___ Text block
This survey from Avaya and Sabio caught my eye recently as it shows how concerned consumers are about data privacy and security. And it is an unfortunate fact that financial institutions are the ones that consumers trust less with their personal information. Essentially, the survey shows that

(1)  customers feel that giving a call centre operator their card details is less secure than entering a PIN or using a voice biometric tool. In other words customers feel that an automated process is more secure than one involving a human being;

(2)  banks are more likely to suffer a data breach than MNOs or retailers and consumers don’t like cumbersome security processes where there are too many questions or the process is not integrated.

I think that a solution here is around an automated pre-authentication, which is far more secure and customer friendly than an operator based authentication model. Such automated pre-authentication model could be underpinned by voice biometrics, which is now a mature technology, very effective and easy to use. Even if there is a data breach from within the bank (not necessarily through the call centre), the very use of voice biometrics on the call-centre channel (and/or other channels) prevent the use of the breached identity data by fraudsters.
______
*Instructions for the task*: Continue the commentary on the call-centre security survey from where it stops.
___ Information shown
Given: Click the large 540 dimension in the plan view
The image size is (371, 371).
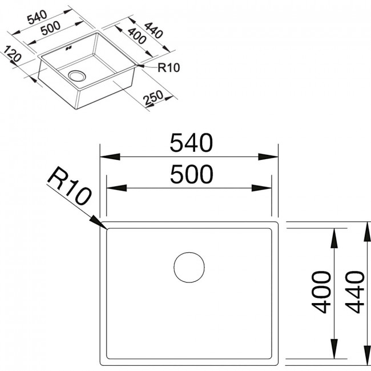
______
*Final answer*:
Voice Biometrics offers many advantages including the ones below:

  1. It removes the human operator from the authentication process
  2. It prevents the information obtained through data breaches from being used
  3. It removes the need for complex passwords and PINs
  4. When properly integrated, it can remove the need to duplicate the authentication process.

What the security industry can do is make it very difficult for fraudsters to actually use the stolen data to access bank accounts. This ensures that a complex security model can be implemented, with low/no friction resulting in high ease-of-use for the consumer/bank customer, and engendering confidence and trust in technology. Security is not an end point solution – consumers agree!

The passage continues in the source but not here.